La RTS dans sa mission d’information a tenu à nous montrer avec acuité les dernières conséquences post-brexit, on ne sait jamais, cela pourrait influencer les téléspectateurs qui se débattent aussi dans ce problème de libre-circulation avec l’UE, et les prévenir qu’il ne faut surtout pas en sortir. Leurs enfants pourraient être privés de vacances de neige. La RTS s’est donc fait un point d’honneur à nous montrer les conséquences concrètes et funestes du Brexit. Dieu soit loué.

Que la RTS ne vous ait jamais parlé des véritables raisons qui ont déterminés les Britanniques à sortir de l’UE n’est qu’une anecdote, savoir pourquoi c’est un pro-UE – David Cameron qui a mis en place le référendum de sortie n’intéresse pas les électeurs de notre pays, l’important est qu’ils se rendent compte que sortir de la libre-circulation reconduit immédiatement à la case Charles Dickens, aux enfants de dix ans qu’on exploite pour coller des étiquettes sur des pots de cirage. (Faire de l’amplification est à la portée de tous n’est-ce pas ? Après le « C’est bon pour la jeunesse » des années 90 il faudra désormais vous habituer à l’ambiance Dickens, vous êtes prévenus.)

Plus sérieusement.
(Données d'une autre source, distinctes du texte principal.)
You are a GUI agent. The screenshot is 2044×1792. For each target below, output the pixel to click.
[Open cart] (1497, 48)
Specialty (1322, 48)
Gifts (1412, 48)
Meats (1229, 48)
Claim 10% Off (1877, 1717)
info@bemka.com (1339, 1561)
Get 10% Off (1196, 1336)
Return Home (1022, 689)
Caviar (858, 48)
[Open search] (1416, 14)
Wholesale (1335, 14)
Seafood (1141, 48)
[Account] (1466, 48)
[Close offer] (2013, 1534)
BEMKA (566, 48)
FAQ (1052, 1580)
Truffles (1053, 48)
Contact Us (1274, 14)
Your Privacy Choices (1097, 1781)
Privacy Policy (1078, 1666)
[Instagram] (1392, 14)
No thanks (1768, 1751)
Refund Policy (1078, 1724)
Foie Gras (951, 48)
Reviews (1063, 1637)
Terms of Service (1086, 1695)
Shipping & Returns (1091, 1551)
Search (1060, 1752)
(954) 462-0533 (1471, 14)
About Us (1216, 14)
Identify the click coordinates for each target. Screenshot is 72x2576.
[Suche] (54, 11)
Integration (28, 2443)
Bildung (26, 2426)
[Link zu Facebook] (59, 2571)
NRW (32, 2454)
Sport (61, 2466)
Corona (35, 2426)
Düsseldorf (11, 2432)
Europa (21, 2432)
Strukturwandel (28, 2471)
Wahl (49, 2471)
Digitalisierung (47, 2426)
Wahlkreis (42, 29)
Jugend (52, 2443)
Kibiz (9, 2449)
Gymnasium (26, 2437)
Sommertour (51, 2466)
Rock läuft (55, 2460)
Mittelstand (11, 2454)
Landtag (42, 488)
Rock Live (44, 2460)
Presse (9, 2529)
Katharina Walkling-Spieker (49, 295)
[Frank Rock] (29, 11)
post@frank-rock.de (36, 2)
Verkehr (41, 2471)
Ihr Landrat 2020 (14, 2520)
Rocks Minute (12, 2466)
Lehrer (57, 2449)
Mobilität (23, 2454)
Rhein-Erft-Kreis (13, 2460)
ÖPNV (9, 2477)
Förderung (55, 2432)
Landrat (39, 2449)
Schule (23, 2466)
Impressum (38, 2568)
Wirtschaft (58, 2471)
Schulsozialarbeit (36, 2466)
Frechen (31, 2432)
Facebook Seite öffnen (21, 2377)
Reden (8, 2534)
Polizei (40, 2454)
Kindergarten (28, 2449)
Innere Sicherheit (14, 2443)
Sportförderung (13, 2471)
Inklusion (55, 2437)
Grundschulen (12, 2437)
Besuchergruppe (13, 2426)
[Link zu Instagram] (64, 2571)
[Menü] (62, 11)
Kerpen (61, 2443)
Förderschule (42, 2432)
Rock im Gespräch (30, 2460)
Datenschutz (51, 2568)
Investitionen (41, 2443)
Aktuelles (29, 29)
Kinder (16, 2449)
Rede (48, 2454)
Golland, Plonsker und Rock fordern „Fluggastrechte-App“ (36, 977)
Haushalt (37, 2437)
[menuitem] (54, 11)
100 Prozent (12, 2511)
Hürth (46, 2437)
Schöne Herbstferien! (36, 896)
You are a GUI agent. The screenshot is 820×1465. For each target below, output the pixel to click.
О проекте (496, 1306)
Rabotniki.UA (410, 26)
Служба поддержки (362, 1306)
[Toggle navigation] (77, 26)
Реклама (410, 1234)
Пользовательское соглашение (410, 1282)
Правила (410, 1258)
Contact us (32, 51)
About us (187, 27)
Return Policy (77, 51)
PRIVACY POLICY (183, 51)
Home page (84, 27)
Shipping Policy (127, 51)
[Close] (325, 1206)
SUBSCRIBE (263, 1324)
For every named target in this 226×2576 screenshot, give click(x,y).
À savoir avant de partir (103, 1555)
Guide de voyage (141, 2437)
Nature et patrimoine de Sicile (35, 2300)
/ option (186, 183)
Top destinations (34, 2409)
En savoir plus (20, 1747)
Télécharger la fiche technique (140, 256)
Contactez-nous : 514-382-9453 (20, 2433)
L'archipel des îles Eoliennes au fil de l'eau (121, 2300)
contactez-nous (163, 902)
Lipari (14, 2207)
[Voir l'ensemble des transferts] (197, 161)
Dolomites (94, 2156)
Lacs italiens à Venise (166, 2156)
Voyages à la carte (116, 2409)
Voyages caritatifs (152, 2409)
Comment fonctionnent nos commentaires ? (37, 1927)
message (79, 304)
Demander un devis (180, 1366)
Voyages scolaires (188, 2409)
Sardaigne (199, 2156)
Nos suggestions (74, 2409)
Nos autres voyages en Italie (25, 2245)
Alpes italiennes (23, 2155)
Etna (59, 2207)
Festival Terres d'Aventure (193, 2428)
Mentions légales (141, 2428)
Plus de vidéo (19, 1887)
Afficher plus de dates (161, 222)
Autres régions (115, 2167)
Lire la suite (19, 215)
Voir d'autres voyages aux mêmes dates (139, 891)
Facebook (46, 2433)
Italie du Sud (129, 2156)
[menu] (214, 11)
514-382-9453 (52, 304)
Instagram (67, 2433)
Face au lamento nouvelle mode servi par notre radiotélévision d’Etat ce samedi soir il s’imposait de recourir à un fact checking pour vérifier les faits et l’exactitude des affirmations posées dans ce reportage misérabiliste sur les effets du Brexit. Dont acte. La narration par le journaliste y commence ainsi :

« Direction le Royaume-Uni maintenant, Londres et Bruxelles sont en pleine discussion pour préparer le Brexit, mais les effets sont déjà là, pour beaucoup de Britanniques, les prix ont augmentés, nombreux sont ceux qui doivent se serrer la ceinture et s’ils pouvaient revenir en arrière, une majorité de Britanniques choisiraient aujourd’hui de rester dans l’Union européenne, selon les derniers sondages. C’est le grand format de ce journal, il est signé Laurent Burkhalter » (RTS 19h30, 25.11.2017, lien en fin d’article).

On dirait la description d’une erreur tragique.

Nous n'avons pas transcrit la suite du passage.